— QUOTED PASSAGE —
= = = = = = =
Get the tokenlist. Because AFINN is case-insensitive and doesn't take part-of-speech into account, we don't need that information.

We won't be doing any slicing by the multi-index and hope to group by page numbers, so we'll also convert the index to columns with `reset_index()` and drop the unnecessary `section` column.

In [None]:
tl = vol.tokenlist(pos=False, case=False)\
        .reset_index().drop(['section'], axis=1)
tl.columns = ['page', 'token', 'count']
tl[:4]

We only want to classify full pages, so let's see the average page length and exclude pages that have less words than 80% of the average.

In [None]:
meanpages = tl.groupby('page').sum().mean()['count']
tl2 = tl.groupby('page').filter(lambda x: x['count'].sum() > meanpages*0.8)
tl2[:4]

The page sentiment counting done here is simple: simply adding the sentiment scores for all words that have a valence assigned in AFINN.

In [None]:
tl3 = pd.merge(tl, afinn)
# Account for multiple occurrances of the same word
tl3['sentiment_weight'] = tl3['count'] * tl3['valence']
perpage = tl3.drop(['count', 'valence'], axis=1).groupby(['page'], as_index=False).sum()
= = = = = = =
— PROVIDED MATERIAL —
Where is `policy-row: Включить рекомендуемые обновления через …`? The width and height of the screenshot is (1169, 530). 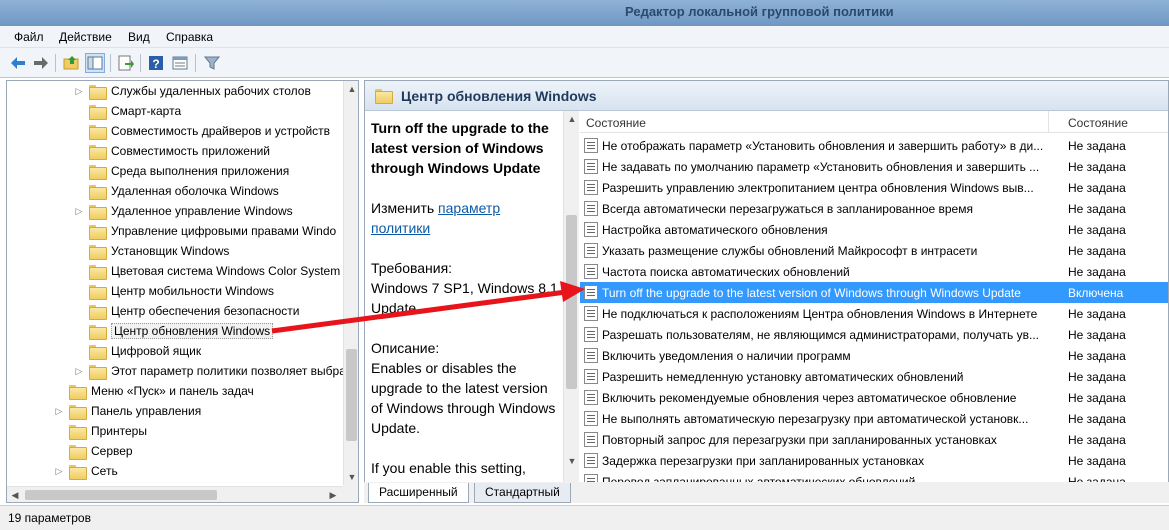
policy-row: Включить рекомендуемые обновления через … is located at coordinates (874, 398).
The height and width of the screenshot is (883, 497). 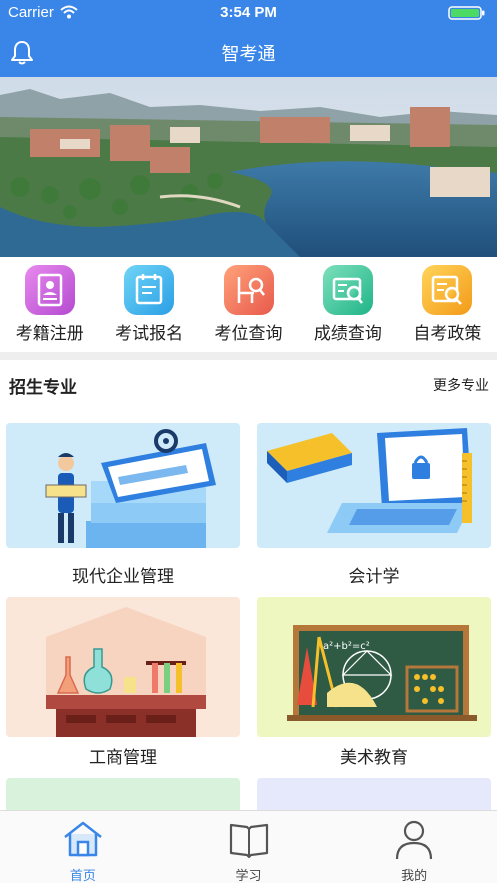 I want to click on tab-label: 首页, so click(x=82, y=876).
= = = = = = =
— EXERCISE —
Supply the next part of the AFINN page-sentiment walkthrough, picking up right after its final line of code. This exercise makes no use of the data.

— ANSWER TO THIS TASK —
perpage[:100:20]

Two small additionals to avoid noise. First, we'll label our 'valid' pages sequentially, so that blank or low-word-count pages do not show as holes in the data. In this particular example, this does not seem to make a difference.

Secondly, a moving mean is calculated for the sentiment scores. At the edges, rather than discarding the data, the window shortens (i.e. you can't have a 20-page mean for page 5, so a 10 page window is used there).

Since the goal is to infer a wider 'shape' for the plot, the window size is chosen to be fairly wide. Jockers compares other options for smoothing in [Requiem for a Low-Pass Filter](http://www.matthewjockers.net/2015/04/06/epilogue/).

In [None]:
perpage['seq'] = range(1, len(perpage)+1)
perpage['mean_valence'] = pd.rolling_mean(perpage['sentiment_weight'],
                                          window=30, min_periods=1)

That's it. Let's plot it.

In [None]:
perpage.plot(x='seq',y=['mean_valence'], title="Emotional Valence throughout Portrait of the Artist")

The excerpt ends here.